Who am I?

There comes a time in life that it becomes necessary to take a step back and examine who we are becoming, and if needed, change the road we are taking to get there.

Saturday, September 24, 2011

Changes, Colton, and Happiness

So today I made a huge step in my life. I jumped off the edge, without thought of what may be below me, without much care, because it doesn't matter, I know that he's going to be there to catch me. To those who follow me on Facebook, which I'm pretty sure is basically every reader of this blog...you will know what I'm talking about already. Yep, that's right, I am now officially in a relationship. A long distance one no less...
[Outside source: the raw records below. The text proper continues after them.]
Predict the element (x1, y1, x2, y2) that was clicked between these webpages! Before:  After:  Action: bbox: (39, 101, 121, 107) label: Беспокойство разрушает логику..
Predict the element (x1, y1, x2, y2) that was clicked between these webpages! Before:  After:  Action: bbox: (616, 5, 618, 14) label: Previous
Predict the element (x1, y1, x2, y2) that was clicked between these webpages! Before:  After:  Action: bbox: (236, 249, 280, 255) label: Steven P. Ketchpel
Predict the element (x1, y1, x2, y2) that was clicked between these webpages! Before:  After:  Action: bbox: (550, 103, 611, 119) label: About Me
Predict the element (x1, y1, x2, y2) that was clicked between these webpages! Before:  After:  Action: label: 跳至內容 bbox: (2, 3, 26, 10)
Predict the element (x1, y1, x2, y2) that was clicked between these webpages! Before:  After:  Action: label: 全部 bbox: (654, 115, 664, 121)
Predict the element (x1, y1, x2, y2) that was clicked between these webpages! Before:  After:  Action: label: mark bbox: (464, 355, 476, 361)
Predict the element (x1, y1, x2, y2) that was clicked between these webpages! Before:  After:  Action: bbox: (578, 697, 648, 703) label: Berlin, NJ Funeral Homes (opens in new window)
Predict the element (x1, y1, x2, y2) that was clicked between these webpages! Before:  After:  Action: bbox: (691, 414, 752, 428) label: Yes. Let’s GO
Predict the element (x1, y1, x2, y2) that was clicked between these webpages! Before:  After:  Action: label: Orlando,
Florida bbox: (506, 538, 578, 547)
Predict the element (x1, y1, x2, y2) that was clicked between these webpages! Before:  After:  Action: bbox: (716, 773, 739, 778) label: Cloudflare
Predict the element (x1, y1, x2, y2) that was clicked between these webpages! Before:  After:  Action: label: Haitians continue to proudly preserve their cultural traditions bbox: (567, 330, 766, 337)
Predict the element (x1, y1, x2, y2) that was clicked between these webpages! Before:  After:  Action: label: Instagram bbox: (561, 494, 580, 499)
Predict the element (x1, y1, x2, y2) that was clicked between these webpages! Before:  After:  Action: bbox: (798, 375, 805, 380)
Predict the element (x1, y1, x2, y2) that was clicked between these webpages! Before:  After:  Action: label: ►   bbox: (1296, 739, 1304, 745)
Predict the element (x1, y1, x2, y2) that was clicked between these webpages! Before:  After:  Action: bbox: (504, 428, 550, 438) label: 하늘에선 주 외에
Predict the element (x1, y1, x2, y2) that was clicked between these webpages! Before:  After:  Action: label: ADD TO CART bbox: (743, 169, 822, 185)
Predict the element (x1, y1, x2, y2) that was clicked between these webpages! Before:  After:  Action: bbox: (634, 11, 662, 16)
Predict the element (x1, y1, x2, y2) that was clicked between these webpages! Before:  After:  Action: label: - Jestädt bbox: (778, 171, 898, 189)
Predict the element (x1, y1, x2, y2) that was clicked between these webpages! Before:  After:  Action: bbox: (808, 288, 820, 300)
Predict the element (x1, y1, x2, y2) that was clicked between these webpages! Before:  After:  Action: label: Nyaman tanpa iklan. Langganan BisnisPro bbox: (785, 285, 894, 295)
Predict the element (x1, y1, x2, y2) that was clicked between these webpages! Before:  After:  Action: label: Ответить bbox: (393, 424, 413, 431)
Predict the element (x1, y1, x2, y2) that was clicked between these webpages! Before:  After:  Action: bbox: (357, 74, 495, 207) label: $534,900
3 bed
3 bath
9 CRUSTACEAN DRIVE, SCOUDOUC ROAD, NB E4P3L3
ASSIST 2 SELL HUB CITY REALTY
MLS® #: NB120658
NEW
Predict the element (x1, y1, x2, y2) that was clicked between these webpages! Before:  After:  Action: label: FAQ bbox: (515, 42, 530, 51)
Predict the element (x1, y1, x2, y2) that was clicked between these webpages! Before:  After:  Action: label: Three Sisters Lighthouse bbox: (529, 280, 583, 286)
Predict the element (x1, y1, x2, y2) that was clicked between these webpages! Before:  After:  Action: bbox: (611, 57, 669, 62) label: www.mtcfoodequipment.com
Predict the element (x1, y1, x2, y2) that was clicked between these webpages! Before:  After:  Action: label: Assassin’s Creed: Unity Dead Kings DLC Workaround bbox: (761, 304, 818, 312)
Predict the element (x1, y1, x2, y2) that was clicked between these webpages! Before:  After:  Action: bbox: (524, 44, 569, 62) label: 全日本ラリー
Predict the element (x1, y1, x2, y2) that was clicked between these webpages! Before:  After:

Things are moving so fast that it terrifies me, but he makes me so happy that I forget to be afraid. The last few weeks have been some of the best of my entire life, and I seriously am just happy all the time. I have been putting off the decision to call it a relationship for probably a few weeks now, because I'm me, because I'm cautious, because I'm afraid, because letting yourself be that vulnerable is hard, because it is very fast and I tend to think things through for a long time before I decide on them. But after talking to a few friends this week, and my little brother, I was struggling to keep fighting the decision, I didn't want to fight it. I'm so crazy about him that I can hardly handle that I have to be away from him. I haven't even spent very much time with him, but I just want to be with him every second of everyday, he's incredible. He's everything I've ever dreamed of, and that in and of itself scares me...

But last night, after talking to Alex White for a little bit, he asked me a question that changed everything. I'm not going to put the question in here, but my answer to that question made me rethink everything. If that was my answer then how could I possibly not call this what it is, but still I fought it, all last night and most of this morning, until finally, I decided that I didn't want to fight it anymore. So my Facebook relationship status has officially changed. And my reaction to that simple thing surprised me. I thought a complete freak out would ensue, I thought I would be scared, but honestly, all I feel is completely and utterly happy about it, the only thing that I don't feel like flying about is the fact that I don't get to see him for another week and a half... I just feel so right about everything that is happening right now, and I think my cheek bones may break from excess smiling.

He called me sweetheart today....I could seriously die happy right this second. Life is incredible. He is incredible. It's still early, it's still new, and there is still a lot that we are going to have to work out and get through, but for him, I'll do it, because he is worth every second.

1 comment:

  1. You should call or drop by and see Maria...sounds quite a bit like her story as far as moving quickly, apprehension, letting go and enjoying it. She may be coming up that way to see Rebecca, too.